START Data supplied

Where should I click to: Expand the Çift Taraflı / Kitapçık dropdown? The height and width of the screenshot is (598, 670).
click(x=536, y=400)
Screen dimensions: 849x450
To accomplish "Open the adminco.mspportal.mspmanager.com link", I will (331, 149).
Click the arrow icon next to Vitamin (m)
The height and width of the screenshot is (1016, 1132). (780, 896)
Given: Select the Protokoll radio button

END Data supplied
START Data supplied

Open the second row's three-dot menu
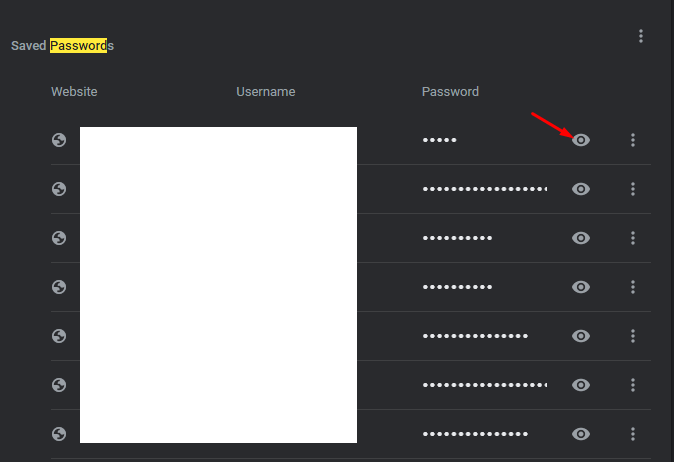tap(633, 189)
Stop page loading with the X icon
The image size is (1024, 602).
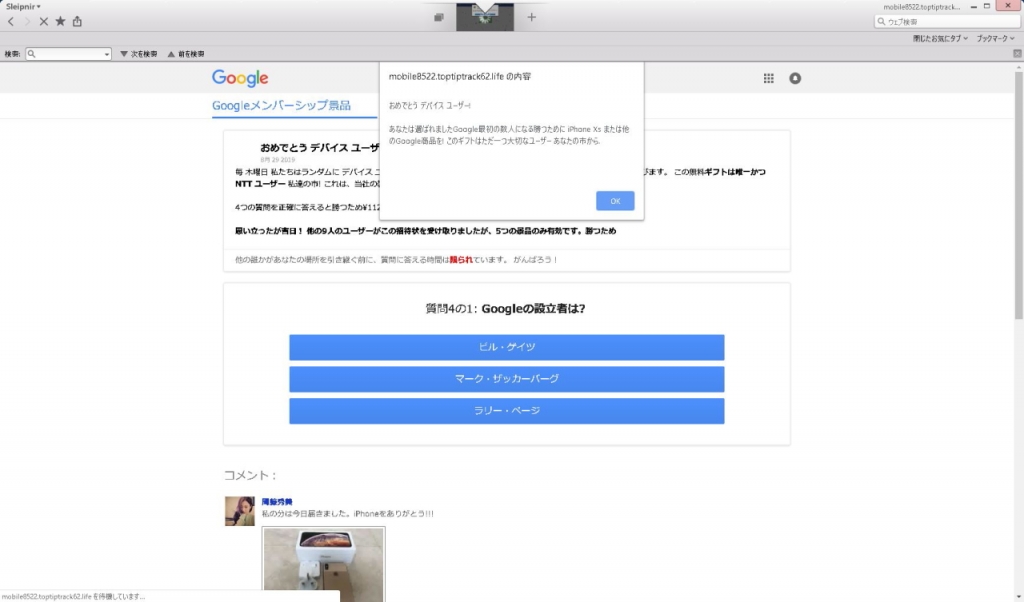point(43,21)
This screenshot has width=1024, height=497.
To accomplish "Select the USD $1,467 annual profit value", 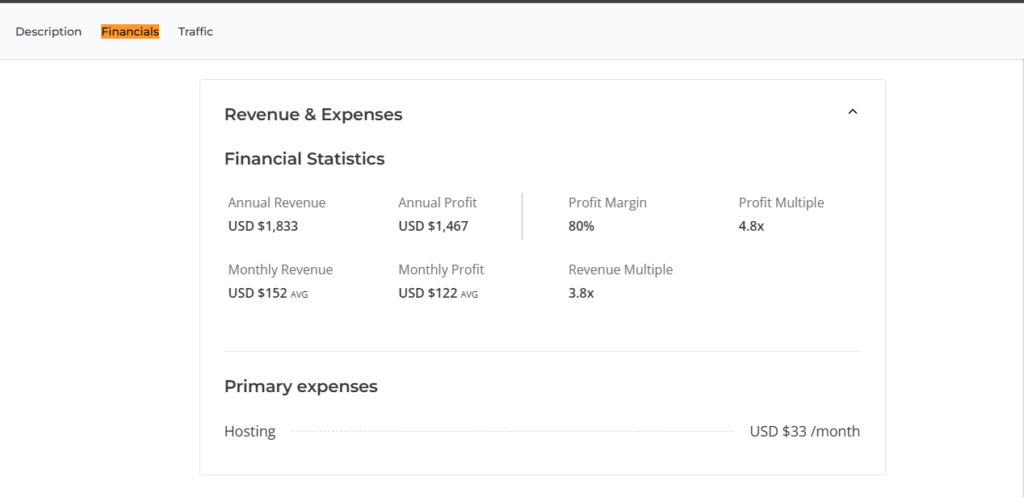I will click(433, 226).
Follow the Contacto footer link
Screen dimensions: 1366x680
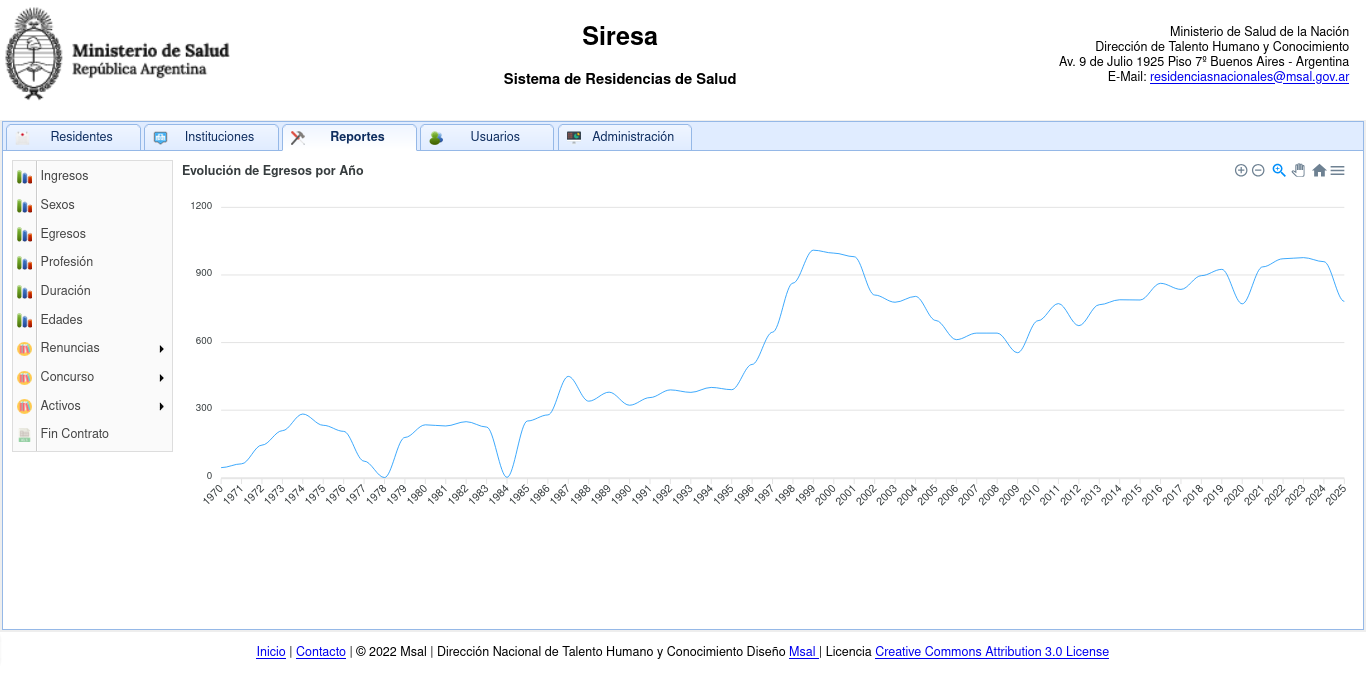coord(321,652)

END Data supplied
START Data supplied

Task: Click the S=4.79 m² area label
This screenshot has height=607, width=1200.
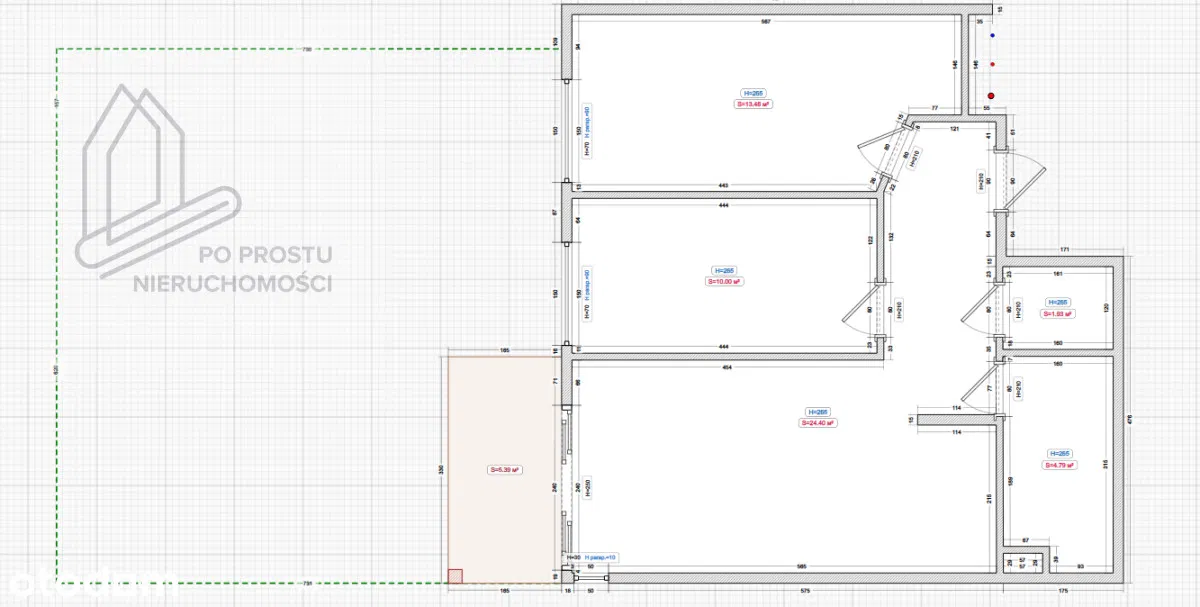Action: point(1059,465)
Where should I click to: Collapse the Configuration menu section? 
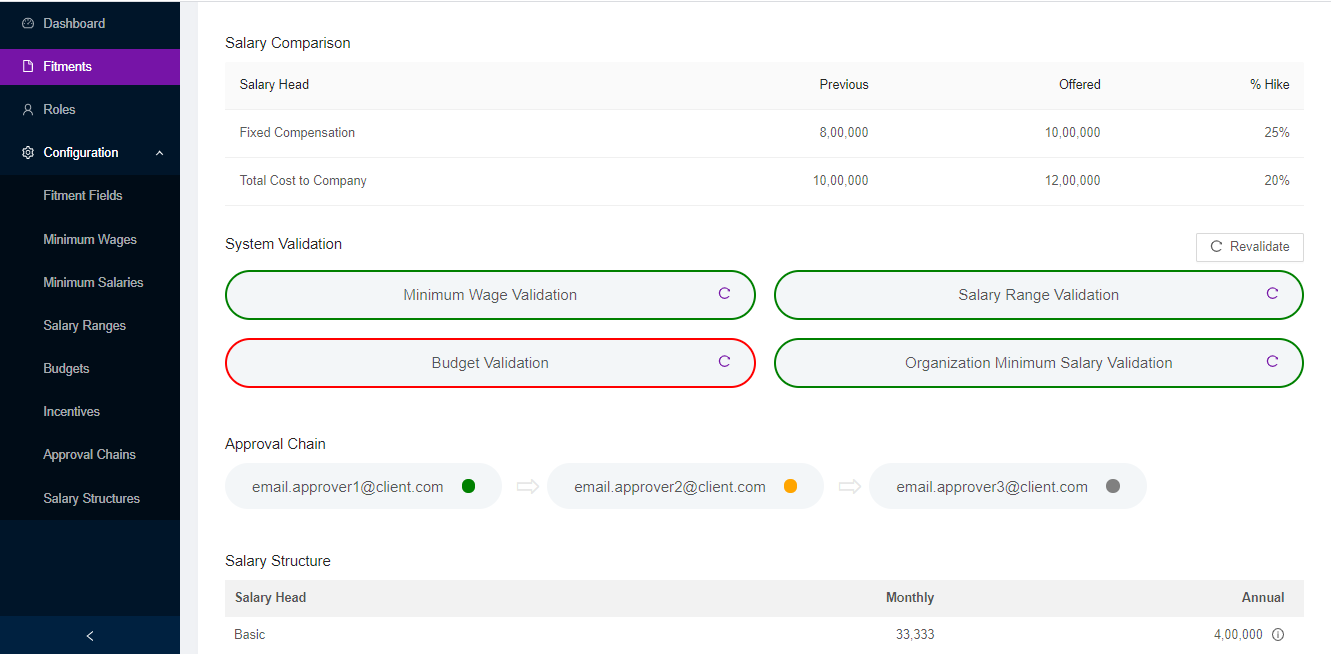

END Data supplied

Work to be completed:
As the answer, set down only the lines from the data above between the one holding "Where should I click to: Expand" and the one holding "Given: Select the Protokoll radio button", inclusive, exactly as they read.

Output below:
Where should I click to: Expand the Çift Taraflı / Kitapçık dropdown? The height and width of the screenshot is (598, 670).
click(x=536, y=400)
Screen dimensions: 849x450
To accomplish "Open the adminco.mspportal.mspmanager.com link", I will (331, 149).
Click the arrow icon next to Vitamin (m)
The height and width of the screenshot is (1016, 1132). (780, 896)
Given: Select the Protokoll radio button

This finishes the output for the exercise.